City of Gold Coast council is exploring three potential uses for blockchain as part of an ongoing digital city initiative.

“We’re looking at blockchain for better financial transactions and property deeds, and environmental sustainability to better track our air, water and land pollution,” the council’s AWS cloud solution designer Mai Nishitani told the recent AWS public sector summit.
Nishitani did not provide further detail on how the trials were tracking, though in a slide she noted that some of the work on blockchain was not expected to be in production until 2021.
AWS only launched blockchain-as-a-service in June this year.
The City of Gold Coast has stood up a data analytics platform in AWS to optimise some of its digital city initiatives, including smart parking and flood mapping.
The council has also deployed an extensive fibre optic network and 200-plus wifi access points to improve connectivity.
“We’re using AWS as a data analytics platform to ingest multiple sources of data,” Nishitani said.
“So far we have our parking solution in production, and we’re already seeing benefits in having data analytics in the cloud.
“We’ve reduced our costs in resourcing as we’re able to better plan our routes for coin collection around 200 parking meters across the coast.”
The smart parking solution also meant that people could find open parking spots and top up meters automatically via a smartphone app.
For council, it is able to run analytics on meter performance, checking which meters are most profitable on a map interface and drilling down to an individual transaction level how parking fees are paid.

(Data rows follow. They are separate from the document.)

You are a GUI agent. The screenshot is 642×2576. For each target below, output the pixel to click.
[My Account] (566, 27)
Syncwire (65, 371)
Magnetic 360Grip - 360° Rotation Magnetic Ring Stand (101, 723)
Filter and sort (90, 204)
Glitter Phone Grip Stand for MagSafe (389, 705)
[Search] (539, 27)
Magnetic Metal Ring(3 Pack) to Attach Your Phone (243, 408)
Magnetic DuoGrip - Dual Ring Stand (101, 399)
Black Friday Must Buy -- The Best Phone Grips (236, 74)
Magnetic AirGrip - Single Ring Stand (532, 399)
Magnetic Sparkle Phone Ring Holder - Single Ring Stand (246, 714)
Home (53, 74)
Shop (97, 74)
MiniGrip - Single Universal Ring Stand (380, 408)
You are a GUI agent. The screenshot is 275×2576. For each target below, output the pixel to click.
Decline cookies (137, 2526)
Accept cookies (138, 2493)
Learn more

“This is extremely useful for auditing and other reporting purposes,” Nishitani said.
City of Gold Coast has also re-platformed a flood planning system to run on AWS.

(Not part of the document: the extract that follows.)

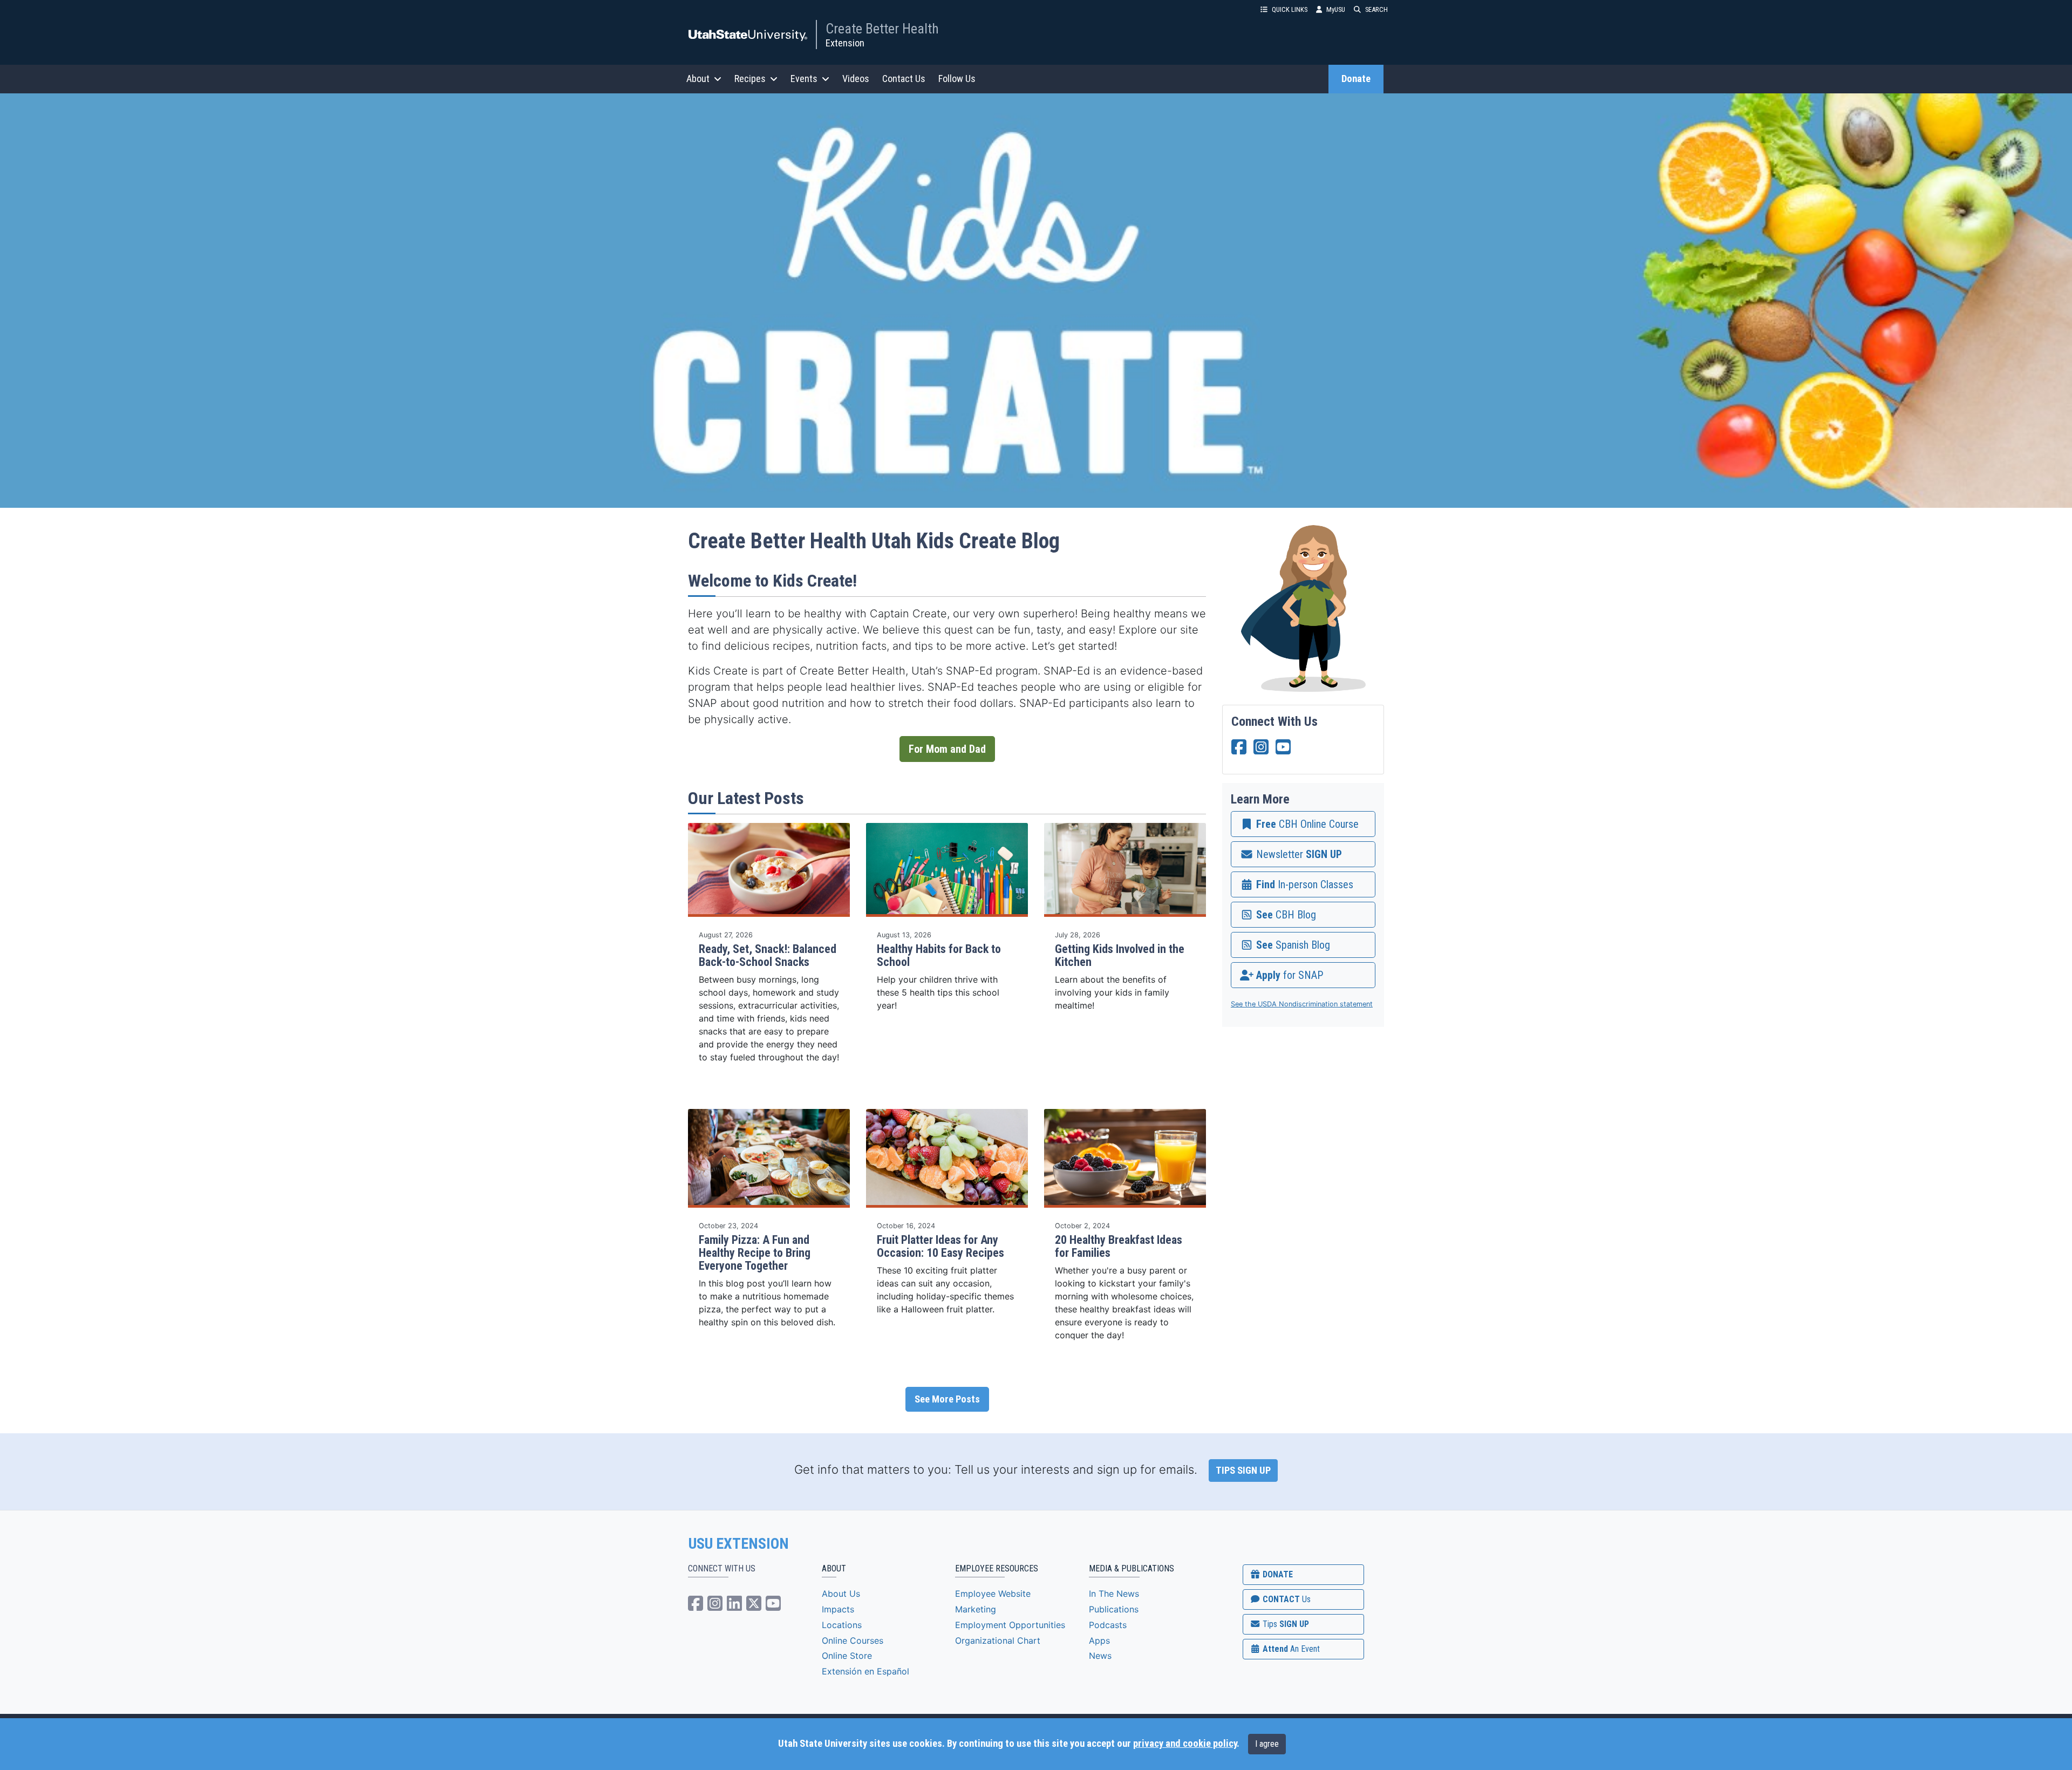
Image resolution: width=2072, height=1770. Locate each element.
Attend (1290, 1649)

“Our interactive flood map built out of AWS serverless components,” Nishitani said. It shows “actual water level fluctuations … based on data ingested from the Bureau of Meteorology using tide and rainfall data which includes historical and forecast information.”
Re-platforming the flood solution from on-premises equipment to AWS was fast and based on immediate necessity.

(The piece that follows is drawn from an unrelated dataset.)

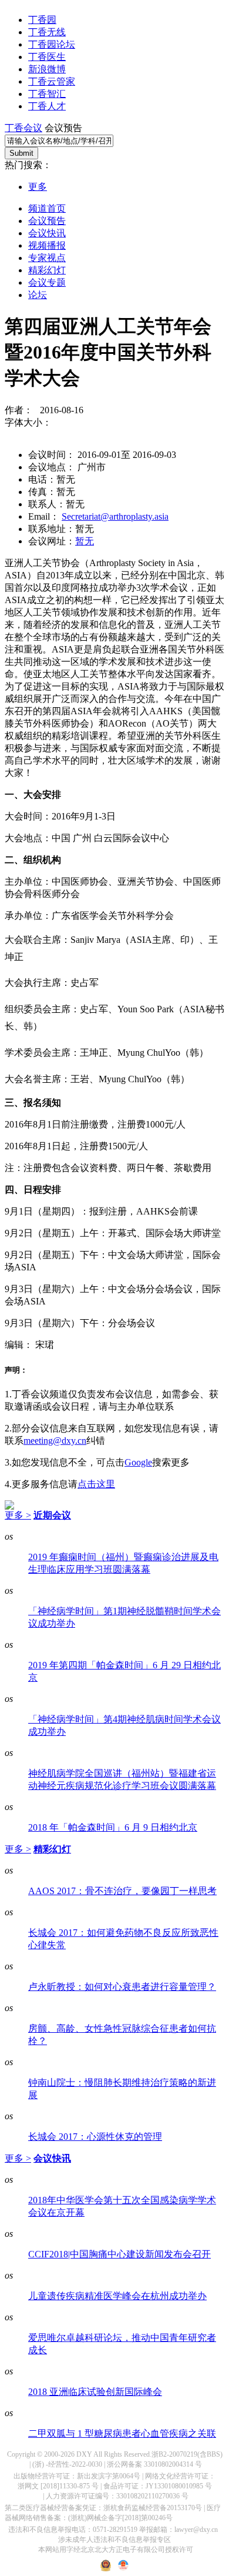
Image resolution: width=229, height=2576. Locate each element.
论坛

“We were literally putting out fires as one of our on-prem flood servers caught on fire and the whole building had to be evacuated,” Nishitani said.
“To add to that, the on-prem flood solution had multiple issues that could not be troubleshooted and had no temporary workarounds.
“So we had to get a working flood solution in the cloud before an actual flood hit the Gold Coast. Then we saw this forecast that we were going to get one month’s worth of rain across the weekend. And so it was a race against Mother Nature.
“We managed to get a working flood solution in the cloud.”
In addition to blockchain, Nishitani flagged several other projects in the pipeline for the digital city initiative.
This includes an artificial intelligence initiative “to gain better insight into our residents and visitors” and the potential use of augmented reality to help tourists on the Gold Coast navigate between destinations.